Today, we can say clearly that the conduct of Hamas on October 7, however infamous, is only the reflex of Israel’s own conduct in Palestine, that torture has formed an organic institution of the Israeli state, and that the atrocities of October 7 were ultimately brought about by Israel itself. And we must unequivocally take the side of the liberation struggle, even as we point to the future possibility of a joint struggle of the international working class against capitalism and imperialism more broadly.

Nationalism is the ideology of our epoch. There is a powerful material basis for it, and so it dominates both the left and right and will continue to do so until capitalism nears its end. Here, revolutionaries face a contradiction: If we, as Marxists, allow ourselves to be completely subordinated to left-nationalism, we will have abandoned our principles and our ability to play any independent role, but if we confine ourselves to slogans and abstractions about internationalism, we will be abstaining from the real struggle. The only resolution to this contradiction is revolutionary practice — we have to fight for a Marxist position within the mass movement.
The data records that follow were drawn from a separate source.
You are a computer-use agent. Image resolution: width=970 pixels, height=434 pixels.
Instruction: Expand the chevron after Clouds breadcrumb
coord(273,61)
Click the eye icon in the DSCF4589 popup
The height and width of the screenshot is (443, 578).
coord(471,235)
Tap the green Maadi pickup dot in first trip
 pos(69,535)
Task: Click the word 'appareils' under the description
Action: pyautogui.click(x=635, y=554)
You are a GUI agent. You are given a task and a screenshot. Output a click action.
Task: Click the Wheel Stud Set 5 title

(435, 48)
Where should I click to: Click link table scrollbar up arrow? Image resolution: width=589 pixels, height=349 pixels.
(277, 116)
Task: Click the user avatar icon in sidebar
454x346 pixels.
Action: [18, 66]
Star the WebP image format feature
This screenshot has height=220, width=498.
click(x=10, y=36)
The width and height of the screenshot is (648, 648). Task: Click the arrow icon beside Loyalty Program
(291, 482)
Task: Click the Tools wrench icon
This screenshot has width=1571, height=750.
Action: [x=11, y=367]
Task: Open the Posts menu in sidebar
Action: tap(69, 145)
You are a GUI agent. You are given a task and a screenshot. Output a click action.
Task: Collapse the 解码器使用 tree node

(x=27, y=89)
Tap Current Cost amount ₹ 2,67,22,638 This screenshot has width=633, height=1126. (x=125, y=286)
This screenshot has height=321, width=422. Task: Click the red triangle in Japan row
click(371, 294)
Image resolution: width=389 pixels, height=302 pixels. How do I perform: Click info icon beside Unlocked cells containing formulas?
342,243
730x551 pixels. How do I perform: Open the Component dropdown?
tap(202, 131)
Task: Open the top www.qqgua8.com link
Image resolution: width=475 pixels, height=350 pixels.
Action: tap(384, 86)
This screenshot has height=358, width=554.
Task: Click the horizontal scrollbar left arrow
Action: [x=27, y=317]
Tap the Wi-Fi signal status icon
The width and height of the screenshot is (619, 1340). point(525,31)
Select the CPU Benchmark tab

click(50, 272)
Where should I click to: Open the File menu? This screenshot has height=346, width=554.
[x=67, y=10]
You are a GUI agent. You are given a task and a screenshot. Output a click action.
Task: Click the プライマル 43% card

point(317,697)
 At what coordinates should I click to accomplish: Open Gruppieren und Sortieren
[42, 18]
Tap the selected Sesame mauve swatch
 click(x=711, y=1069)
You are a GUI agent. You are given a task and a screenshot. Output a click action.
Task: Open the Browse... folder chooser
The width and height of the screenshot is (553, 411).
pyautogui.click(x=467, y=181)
I should say, in closing, that I find the response to Lazare by Rob Ashlar to be really unserious. Ashlar starts off with a full paragraph of hysteria, calling Lazare “white supremacist scum,” “no better than Joseph Goebbels,” etc, then immediately throws around some Stalinist language about “social-fascism.” We should be clear: Lazare’s position here is that of a social chauvinist, not a fascist, and certainly not an “ultra-leftist.” Next, Ashlar treats us to a long string of oversimplifications: he makes an amalgam of geopolitics, equating the wars in Ukraine and Palestine as both essentially being anti-imperialist struggles; he puts forward a puerile domino theory of anti-imperialism; he trivializes the violence of October 7 in revolting terms as “a delightful twist of fate”; he calls anti-imperialist struggles “democratic” (an essentially meaningless and disorienting label); he claims Israel is on the brink of military defeat, which belies the fact that Israeli and US imperialism are far from being a spent force; most importantly, he endorses nationalism as the hegemonic form of anti-imperialism, and celebrates the Islamist resistance as the future liberator of the Middle East. I will not attempt here to refute each of these positions, but only to stake out a different one: Ashlar should remember that Islamist nationalism has come to dominate the anti-imperialist struggle in the region only due to a long period of reaction. This is only a conjunctural situation, and a future proletarian revolution will be compelled to break out of the shackles of both imperialism and bourgeois nationalism. Our first responsibility today is to the defense of the Palestinians, but let us not allow ourselves to be dissolved into left nationalism. If Ashlar wants to call that position “left-wing” communism, I’ll happily accept the label.